Stable Phase Retrieval with Mirror Descent
Jean-Jacques Godeme, Jalal Fadili, Claude Amra, Myriam Zerrad
TL;DR
This work develops a stability-guaranteed phase retrieval framework for real-valued signals from noisy phaseless measurements using mirror descent with an entropy-based Bregman geometry. By proving relative smoothness of the objective and employing backtracking, the authors show deterministic convergence to non-saddle critical points, and, under Gaussian measurements with sufficient samples and high SNR, global convergence to near-optimal minimizers near the true vector up to sign. A spectral initialization further improves sample complexity, yielding local convergence around the target with noise-induced error bounds matching minimax rates. The approach extends to sub-Gaussian and, experimentally, CDP models, and is supported by extensive simulations demonstrating computational efficiency and robust reconstruction under noise.
Abstract
In this paper, we aim to reconstruct an n-dimensional real vector from m phaseless measurements corrupted by an additive noise. We extend the noiseless framework developed in [15], based on mirror descent (or Bregman gradient descent), to deal with noisy measurements and prove that the procedure is stable to (small enough) additive noise. In the deterministic case, we show that mirror descent converges to a critical point of the phase retrieval problem, and if the algorithm is well initialized and the noise is small enough, the critical point is near the true vector up to a global sign change.
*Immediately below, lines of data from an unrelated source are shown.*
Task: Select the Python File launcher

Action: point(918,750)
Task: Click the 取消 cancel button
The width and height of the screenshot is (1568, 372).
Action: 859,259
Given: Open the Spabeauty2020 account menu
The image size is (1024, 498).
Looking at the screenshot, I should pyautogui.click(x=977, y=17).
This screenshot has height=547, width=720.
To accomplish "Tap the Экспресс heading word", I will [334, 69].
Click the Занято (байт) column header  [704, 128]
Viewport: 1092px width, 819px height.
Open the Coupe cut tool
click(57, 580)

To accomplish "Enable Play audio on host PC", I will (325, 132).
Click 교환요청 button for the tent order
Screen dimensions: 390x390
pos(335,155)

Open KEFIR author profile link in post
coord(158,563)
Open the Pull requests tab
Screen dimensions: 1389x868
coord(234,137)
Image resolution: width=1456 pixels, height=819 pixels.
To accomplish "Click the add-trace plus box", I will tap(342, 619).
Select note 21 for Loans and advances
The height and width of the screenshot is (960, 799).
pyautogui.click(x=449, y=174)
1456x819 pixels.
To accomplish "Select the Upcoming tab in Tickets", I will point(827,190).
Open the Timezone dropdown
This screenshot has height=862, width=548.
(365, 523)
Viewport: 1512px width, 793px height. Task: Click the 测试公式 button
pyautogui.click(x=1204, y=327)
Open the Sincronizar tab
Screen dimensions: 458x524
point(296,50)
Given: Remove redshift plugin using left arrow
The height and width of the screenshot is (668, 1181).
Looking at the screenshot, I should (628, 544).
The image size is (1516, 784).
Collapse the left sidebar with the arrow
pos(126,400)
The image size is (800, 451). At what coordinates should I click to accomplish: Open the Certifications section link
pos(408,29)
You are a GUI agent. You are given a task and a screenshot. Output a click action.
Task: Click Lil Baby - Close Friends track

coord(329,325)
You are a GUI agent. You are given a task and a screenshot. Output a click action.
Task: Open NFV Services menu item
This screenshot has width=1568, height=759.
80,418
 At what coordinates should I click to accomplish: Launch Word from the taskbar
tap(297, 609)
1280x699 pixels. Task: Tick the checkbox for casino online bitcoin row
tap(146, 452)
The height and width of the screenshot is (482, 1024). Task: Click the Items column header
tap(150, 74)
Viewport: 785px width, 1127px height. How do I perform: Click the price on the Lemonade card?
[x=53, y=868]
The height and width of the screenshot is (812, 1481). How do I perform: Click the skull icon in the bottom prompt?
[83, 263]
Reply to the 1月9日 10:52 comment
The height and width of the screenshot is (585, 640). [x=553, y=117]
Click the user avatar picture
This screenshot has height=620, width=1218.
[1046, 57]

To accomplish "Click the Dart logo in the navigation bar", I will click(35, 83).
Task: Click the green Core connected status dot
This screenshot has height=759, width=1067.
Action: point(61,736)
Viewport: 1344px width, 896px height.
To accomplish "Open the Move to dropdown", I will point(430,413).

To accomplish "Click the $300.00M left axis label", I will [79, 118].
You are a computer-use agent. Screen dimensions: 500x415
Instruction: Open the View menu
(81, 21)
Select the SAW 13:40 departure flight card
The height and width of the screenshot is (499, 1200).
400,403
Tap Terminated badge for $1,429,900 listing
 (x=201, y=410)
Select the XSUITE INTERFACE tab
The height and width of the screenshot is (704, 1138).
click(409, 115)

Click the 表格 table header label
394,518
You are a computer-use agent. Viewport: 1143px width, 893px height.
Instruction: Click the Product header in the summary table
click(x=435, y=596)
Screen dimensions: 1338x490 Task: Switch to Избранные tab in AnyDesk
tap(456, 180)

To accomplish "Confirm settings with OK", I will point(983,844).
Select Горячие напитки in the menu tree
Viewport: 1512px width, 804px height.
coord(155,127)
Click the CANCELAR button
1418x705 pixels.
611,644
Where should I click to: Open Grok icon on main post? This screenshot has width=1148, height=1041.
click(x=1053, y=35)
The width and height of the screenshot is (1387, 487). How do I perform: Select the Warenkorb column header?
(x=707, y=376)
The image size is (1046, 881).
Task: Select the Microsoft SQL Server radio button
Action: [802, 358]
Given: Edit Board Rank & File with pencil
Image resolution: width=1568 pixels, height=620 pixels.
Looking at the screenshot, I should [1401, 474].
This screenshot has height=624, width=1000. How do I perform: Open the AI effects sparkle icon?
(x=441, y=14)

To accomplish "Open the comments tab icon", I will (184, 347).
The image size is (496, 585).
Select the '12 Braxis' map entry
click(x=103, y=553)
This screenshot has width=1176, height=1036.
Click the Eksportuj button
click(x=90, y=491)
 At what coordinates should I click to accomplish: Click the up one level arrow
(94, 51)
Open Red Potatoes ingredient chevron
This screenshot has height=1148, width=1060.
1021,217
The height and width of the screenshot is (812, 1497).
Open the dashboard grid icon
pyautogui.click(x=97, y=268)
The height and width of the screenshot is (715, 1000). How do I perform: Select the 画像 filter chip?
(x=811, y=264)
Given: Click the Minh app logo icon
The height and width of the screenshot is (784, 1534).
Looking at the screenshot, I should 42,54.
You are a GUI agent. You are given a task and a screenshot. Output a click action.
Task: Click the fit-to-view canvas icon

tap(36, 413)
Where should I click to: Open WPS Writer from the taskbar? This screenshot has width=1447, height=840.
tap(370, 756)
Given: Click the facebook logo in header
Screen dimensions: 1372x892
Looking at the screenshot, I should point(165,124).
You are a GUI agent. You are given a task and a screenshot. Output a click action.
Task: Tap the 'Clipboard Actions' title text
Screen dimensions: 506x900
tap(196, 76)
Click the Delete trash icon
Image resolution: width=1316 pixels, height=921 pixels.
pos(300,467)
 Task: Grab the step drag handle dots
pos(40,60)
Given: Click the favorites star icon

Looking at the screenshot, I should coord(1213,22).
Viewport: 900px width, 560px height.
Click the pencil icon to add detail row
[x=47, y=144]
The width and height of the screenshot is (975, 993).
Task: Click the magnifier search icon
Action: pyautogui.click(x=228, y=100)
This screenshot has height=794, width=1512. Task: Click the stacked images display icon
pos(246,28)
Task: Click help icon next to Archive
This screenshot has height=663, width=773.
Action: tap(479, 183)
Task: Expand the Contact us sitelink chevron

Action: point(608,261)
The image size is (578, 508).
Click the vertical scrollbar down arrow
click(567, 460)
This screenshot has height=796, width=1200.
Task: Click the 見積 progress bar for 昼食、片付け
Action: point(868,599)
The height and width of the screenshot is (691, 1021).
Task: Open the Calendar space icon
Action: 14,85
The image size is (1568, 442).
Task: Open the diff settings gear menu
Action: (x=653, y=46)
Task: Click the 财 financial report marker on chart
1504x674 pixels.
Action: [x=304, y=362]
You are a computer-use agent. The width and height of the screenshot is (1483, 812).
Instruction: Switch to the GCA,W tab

When the measurements are i.i.d Gaussian and the signal-to-noise ratio is large enough, we provide global convergence guarantees that ensure that with high probability, mirror descent converges to a global minimizer near the true vector (up to a global sign change), as soon as the number of measurements m is large enough. The sample complexity bound can be improved if a spectral method is used to provide a good initial guess. We complement our theoretical study with several numerical results showing that mirror descent is both a computationally and statistically efficient scheme to solve the phase retrieval problem.